* Dataset entries
_ _ _ _ _ _ _
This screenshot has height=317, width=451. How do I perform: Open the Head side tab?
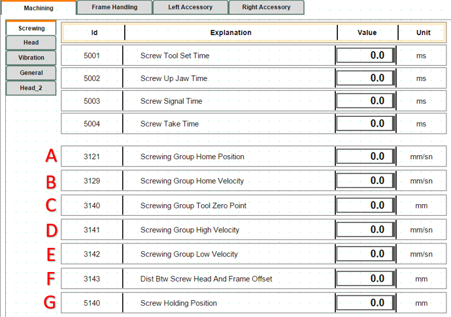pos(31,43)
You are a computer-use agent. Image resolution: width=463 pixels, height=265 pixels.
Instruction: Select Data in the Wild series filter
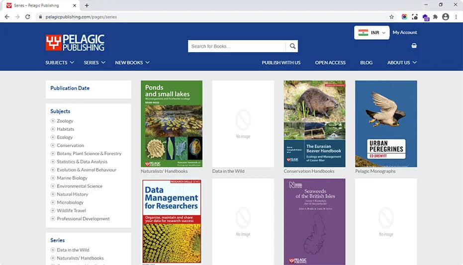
_ _ _ _ _ _ _
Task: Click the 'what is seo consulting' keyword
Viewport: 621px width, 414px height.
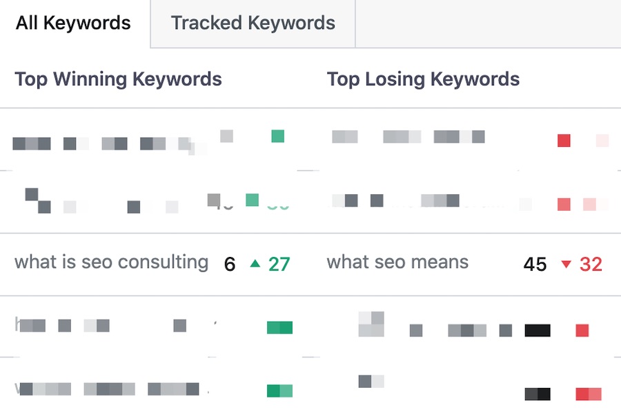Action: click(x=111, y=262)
_ _ _ _ _ _ _
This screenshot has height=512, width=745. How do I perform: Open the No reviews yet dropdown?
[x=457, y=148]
_ _ _ _ _ _ _
* Aim of the task
The expected output is exactly the lines of the listing above between the line holding "You are a computer-use" and the line holding "Instruction: Select Data", inclusive.

* Reply
You are a computer-use agent. Image resolution: width=463 pixels, height=265 pixels.
Instruction: Select Data in the Wild series filter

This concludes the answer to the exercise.